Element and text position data
╔══

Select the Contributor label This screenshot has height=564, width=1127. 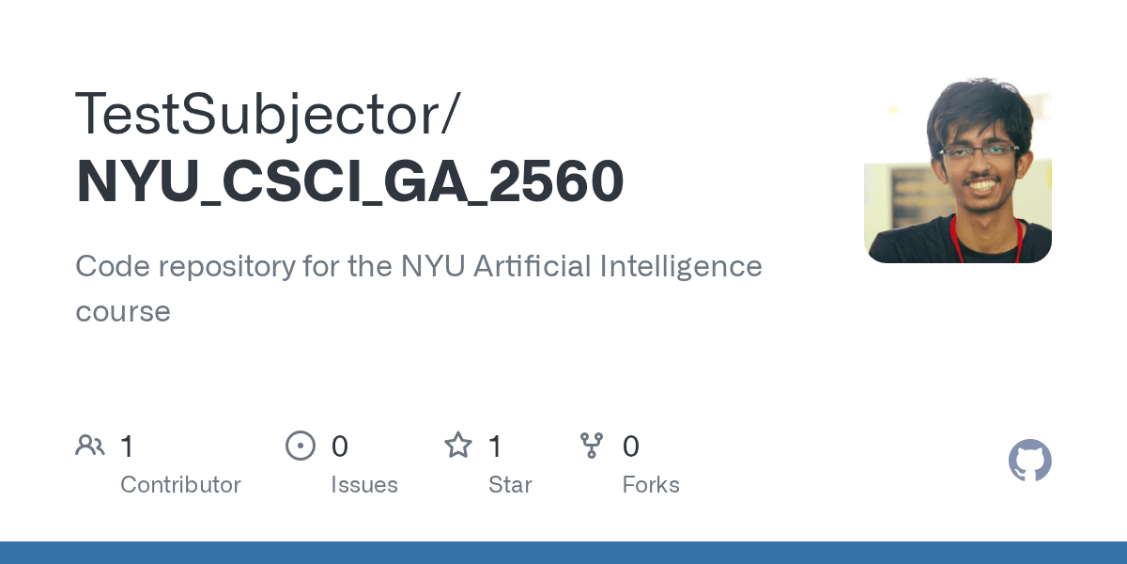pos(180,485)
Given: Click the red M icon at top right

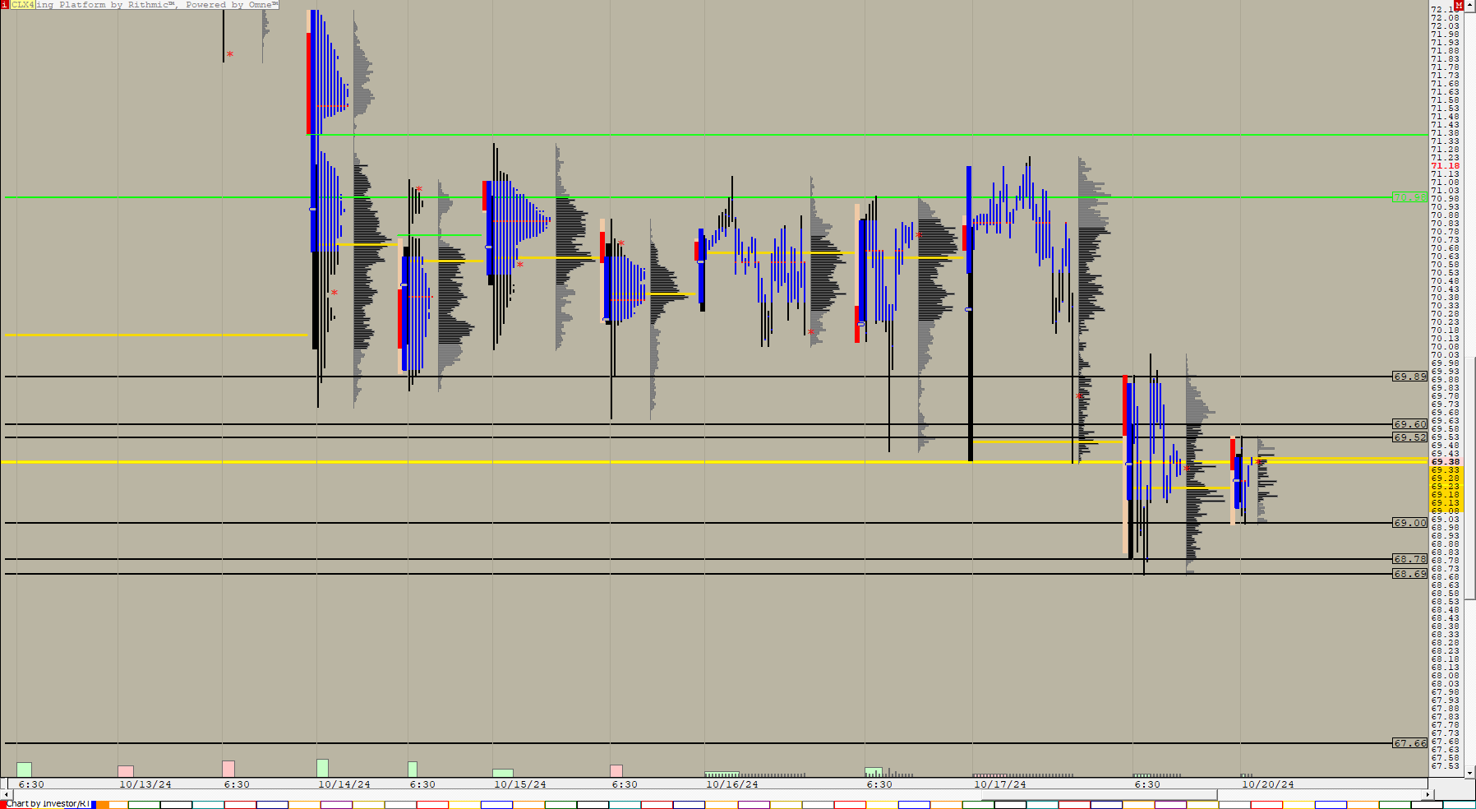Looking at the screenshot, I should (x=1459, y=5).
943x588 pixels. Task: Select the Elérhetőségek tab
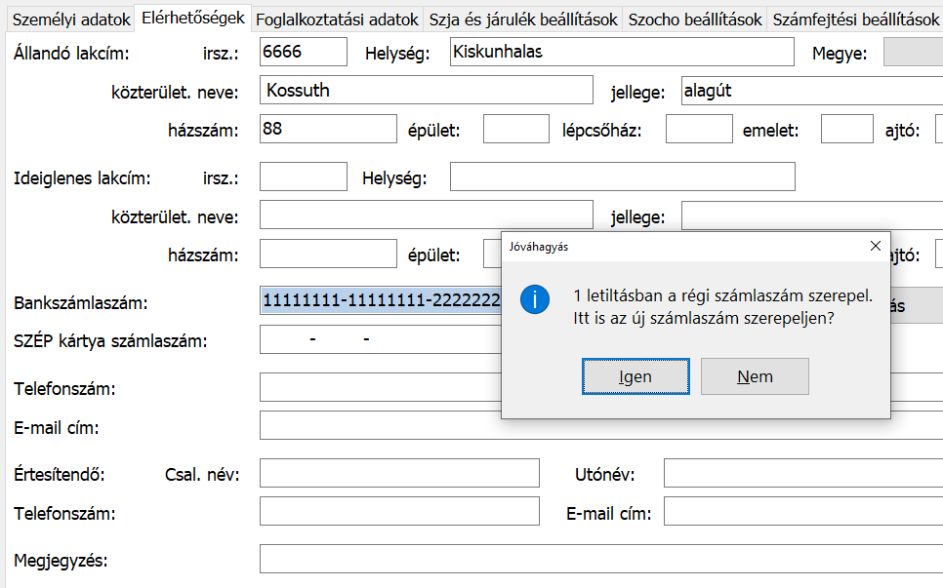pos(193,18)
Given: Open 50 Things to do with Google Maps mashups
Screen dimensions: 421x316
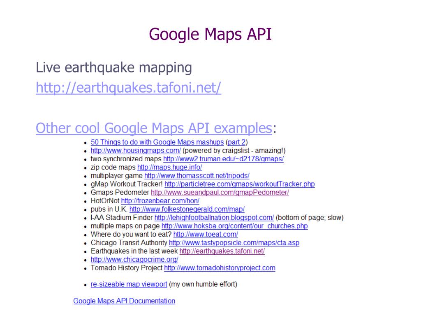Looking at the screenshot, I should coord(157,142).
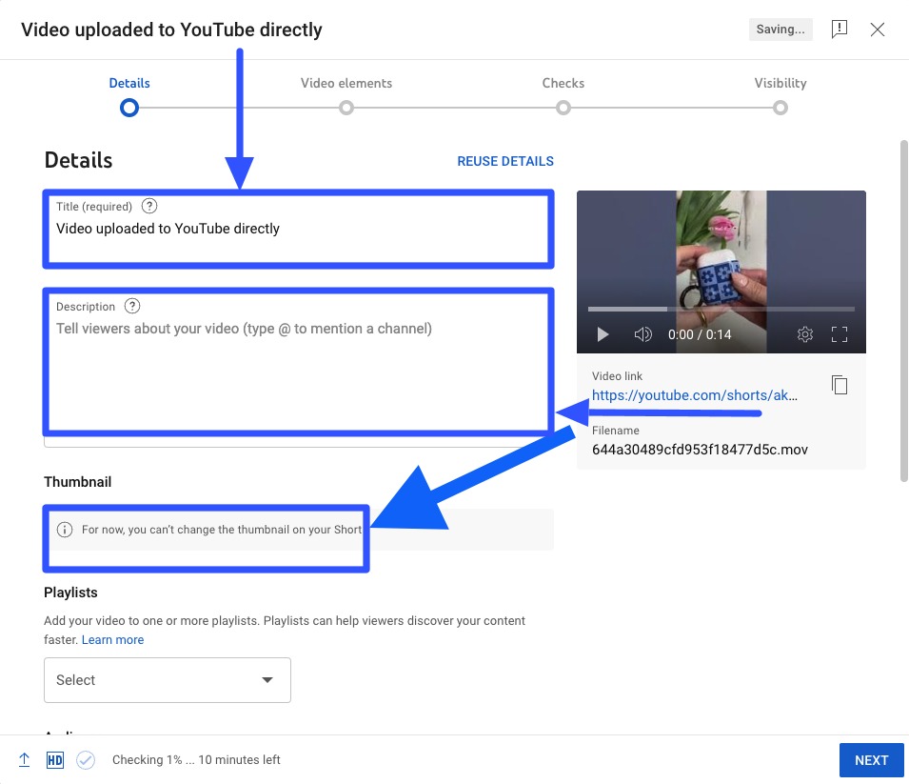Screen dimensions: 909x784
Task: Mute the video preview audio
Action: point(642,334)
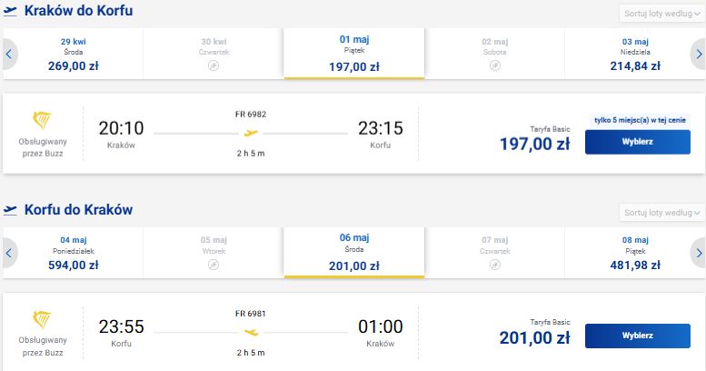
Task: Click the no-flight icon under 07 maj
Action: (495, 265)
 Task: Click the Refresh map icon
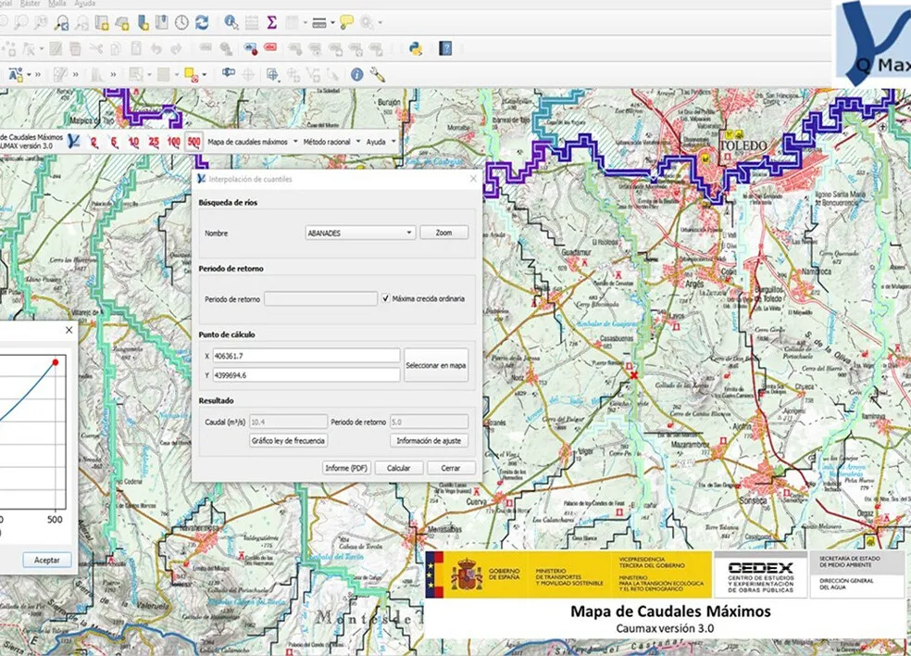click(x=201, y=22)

╚══

Task objective => Duplicate the lines of the data from the one containing "Given: Open 50" through the one containing "Action: (495, 265)", leaving out the pictures.

Final result =>
Given: Open 50 Things to do with Google Maps mashups
Screen dimensions: 421x316
Looking at the screenshot, I should coord(157,142).
Screen dimensions: 909x784
Task: Mute the video preview audio
Action: point(642,334)
Task: Click the no-flight icon under 07 maj
Action: (495, 265)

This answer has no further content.